# Customer Analysis Project
***

###  Creating the Dataset

As part of the project, I'd like to generate a random dataset as opposed to utilizing a pre-developed one, and to test data manipulation and generation skills. Towards this end, we are using a random name list of 500 names, then inputting the individual columns utilizing random functions within Panda. 

In [8]:
# Importing packages

import pandas as pd
import matplotlib.pyplot as plt
import datetime as dt
import seaborn as sns
import numpy as np

In [5]:
# Load the 500 random names stored in directory CSV file to customer dataframe.
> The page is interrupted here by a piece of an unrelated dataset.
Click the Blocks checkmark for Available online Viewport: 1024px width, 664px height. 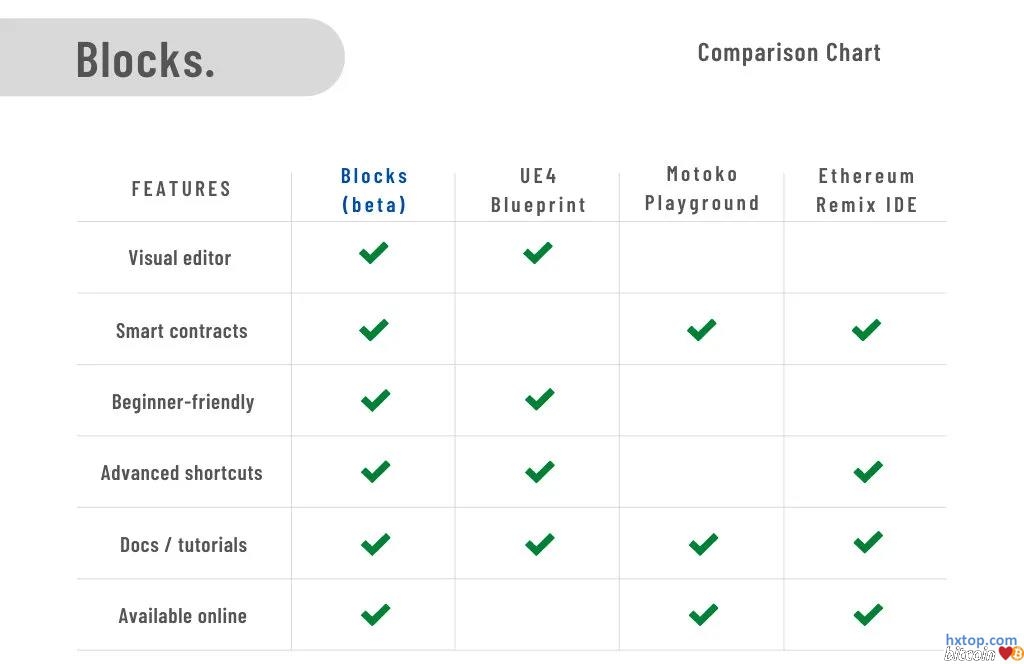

customer = pd.read_csv('randomnames.csv')
customer

Unnamed: 0,"First, Last Name"
0,Judith Compton
1,Mamie Black
2,Jewel Russell
3,Jeanine Waller
4,Lilia Holland
...,...
495,Pierre Hickman
496,Dave Roberson
497,Susan Watts
498,Ezekiel White


In [7]:
# Split First and Last Name columns for usability. 

customer[['First Name','Last Name']] = customer['First, Last Name'].str.split(' ',expand=True)
customer

Unnamed: 0,"First, Last Name",First Name,Last Name
0,Judith Compton,Judith,Compton
1,Mamie Black,Mamie,Black
2,Jewel Russell,Jewel,Russell
3,Jeanine Waller,Jeanine,Waller
4,Lilia Holland,Lilia,Holland
...,...,...,...
495,Pierre Hickman,Pierre,Hickman
496,Dave Roberson,Dave,Roberson
497,Susan Watts,Susan,Watts
498,Ezekiel White,Ezekiel,White


In [10]:
# Generate random purchase values using numpy range. 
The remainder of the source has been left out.